Technology is enabling humanities researchers to develop new techniques and methodologies for research – for example, they can search a huge body of information and look for patterns that would never before have been obvious.

“Digitisation has enabled the humanities scholar to not have to limit themselves to reading perhaps 30,000 to 40,000 books in a lifetime,” Holm adds.

“Now, they can access millions of books – but they can’t read them all, so they need to be able to command search tools. As a result, there will be whole new ways of approaching material that before you could not access at all. Not just books, but artworks, objects and mental constructs.”

‘He points to areas like literary studies that “will change because of something that was never available before – geographic studies. This means scholars can depict literally any landscapes to understand what a mental world was like.”

Historians are also “making huge strides”. Along with being able to analyse and seek patterns in massive databases of information about particular events, places or periods, digital archives mean historians can study, for example, a collection of 100 years of restaurant menus held in the New York City library.

“With something like that, you can do economic analysis, you can analyse the change in tastes – all sorts of amazing stuff that would be impossible if you had to access the physical menus.”

There are also direct applications for business for these humanities-based approaches to digital tools and analysis.

“I think there’s a tremendous push but also a tremendous pull from business. The IT companies are very interested in developing digital content, as so much information moves online, and they see this as an enormous untapped resource that will have huge potential in the next five to 10 years.”

Companies increasingly want people who are knowledgeable about managing, accessing and analysing content rather than just working with the technology itself.

“After all,” Holm says, “people are not attracted by the technology on the internet, they are attracted by the content. Digital scholars are the ones at the cutting edge of working with tools and search techniques that will underlie the way people access data online well into the future.”

Holm quotes from former IBM chief executive Lou Gerstner, who noted that the kind of employee IBM wanted was someone who thought in intelligent ways, not necessarily people trained as programmers.

The IT connection is important for funding, too. While the centre will continue to have university and likely some European funding, it is also reliant on the support of private and corporate donors. Almost all the Hub’s corporate support has come from the IT sector.

Holm says there are many research areas the Hub can explore that would link with IT business interests. Two high-potential areas are medical humanities – medicine with a human input, an area “not that forceful in Ireland” at the moment – and the whole area of environment and global change, where there needs to be a better understanding of how to get people to change old habits and attitudes, rather than just throw new technologies at them.

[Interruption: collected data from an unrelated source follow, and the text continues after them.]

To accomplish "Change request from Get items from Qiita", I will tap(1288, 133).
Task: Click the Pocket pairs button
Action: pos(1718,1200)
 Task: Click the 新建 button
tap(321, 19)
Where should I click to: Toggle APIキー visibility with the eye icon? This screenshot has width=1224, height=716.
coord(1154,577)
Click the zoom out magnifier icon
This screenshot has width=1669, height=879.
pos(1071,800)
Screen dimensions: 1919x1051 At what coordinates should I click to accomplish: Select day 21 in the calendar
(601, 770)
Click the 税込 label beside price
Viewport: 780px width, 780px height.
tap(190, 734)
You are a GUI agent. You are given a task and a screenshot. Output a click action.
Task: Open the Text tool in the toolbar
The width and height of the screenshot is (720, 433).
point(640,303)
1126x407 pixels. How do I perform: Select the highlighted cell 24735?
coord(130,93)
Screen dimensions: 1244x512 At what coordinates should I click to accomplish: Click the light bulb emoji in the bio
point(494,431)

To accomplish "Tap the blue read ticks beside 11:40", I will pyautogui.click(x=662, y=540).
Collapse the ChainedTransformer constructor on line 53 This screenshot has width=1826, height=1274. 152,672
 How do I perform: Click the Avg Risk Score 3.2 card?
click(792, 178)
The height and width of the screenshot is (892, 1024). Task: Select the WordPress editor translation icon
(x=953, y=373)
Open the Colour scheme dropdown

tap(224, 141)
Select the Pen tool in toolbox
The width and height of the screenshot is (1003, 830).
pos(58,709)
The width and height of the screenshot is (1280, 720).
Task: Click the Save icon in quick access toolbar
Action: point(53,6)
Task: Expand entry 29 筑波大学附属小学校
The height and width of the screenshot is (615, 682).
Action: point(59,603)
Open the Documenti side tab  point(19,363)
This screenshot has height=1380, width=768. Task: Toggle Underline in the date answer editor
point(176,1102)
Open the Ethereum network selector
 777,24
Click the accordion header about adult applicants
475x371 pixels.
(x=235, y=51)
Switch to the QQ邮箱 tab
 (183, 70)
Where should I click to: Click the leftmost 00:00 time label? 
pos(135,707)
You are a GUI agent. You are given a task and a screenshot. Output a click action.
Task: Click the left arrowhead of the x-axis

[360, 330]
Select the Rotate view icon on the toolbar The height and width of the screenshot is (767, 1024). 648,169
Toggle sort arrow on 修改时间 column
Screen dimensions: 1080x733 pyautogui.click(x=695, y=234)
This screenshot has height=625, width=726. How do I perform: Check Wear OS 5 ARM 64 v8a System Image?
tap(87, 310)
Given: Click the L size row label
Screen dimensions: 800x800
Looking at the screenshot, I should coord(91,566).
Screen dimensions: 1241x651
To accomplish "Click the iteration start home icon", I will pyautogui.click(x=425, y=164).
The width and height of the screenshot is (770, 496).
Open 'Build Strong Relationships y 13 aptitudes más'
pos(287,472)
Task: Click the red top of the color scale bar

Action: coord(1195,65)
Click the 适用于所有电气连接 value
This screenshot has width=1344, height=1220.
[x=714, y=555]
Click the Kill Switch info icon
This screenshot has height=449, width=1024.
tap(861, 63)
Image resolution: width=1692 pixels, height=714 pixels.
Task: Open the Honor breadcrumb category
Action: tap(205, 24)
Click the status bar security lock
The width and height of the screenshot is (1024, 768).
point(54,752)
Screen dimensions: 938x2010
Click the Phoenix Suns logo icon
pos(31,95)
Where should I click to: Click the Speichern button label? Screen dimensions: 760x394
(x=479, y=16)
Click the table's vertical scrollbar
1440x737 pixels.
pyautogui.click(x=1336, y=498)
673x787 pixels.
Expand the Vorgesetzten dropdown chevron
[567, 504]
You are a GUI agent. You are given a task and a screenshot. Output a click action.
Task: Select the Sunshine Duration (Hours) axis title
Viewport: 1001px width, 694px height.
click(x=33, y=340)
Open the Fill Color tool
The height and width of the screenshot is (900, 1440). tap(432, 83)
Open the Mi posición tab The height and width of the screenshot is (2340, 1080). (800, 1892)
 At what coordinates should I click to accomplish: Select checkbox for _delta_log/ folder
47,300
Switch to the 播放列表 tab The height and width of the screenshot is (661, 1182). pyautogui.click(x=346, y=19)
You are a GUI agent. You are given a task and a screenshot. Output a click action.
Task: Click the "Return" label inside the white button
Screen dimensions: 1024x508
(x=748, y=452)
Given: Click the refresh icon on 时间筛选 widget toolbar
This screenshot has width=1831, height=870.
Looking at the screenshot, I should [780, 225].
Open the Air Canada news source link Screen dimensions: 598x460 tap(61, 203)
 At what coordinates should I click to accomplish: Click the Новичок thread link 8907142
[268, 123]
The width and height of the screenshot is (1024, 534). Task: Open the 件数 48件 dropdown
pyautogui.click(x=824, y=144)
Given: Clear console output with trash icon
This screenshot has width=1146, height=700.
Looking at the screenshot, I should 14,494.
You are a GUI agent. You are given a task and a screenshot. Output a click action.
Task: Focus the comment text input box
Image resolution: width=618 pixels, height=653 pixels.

The challenge for anyone running a centre like the Hub is the paradox that people of an older generation who are not digital natives are trying to figure out how to train a new generation who will use technology all the time, but it is a problem he enjoys tackling.

“We need to train the next generation of what I call digitally born humanists,” he says. “That means we need to train people who will be conversant enough to know they need to talk to other scholars.

“It is changing the whole way of doing humanities. Right now we have the way of the lone scholar, still, but they cannot master all the technologies available, so we need to open up to become more collaborative. And that teamwork will also be better in the job market.”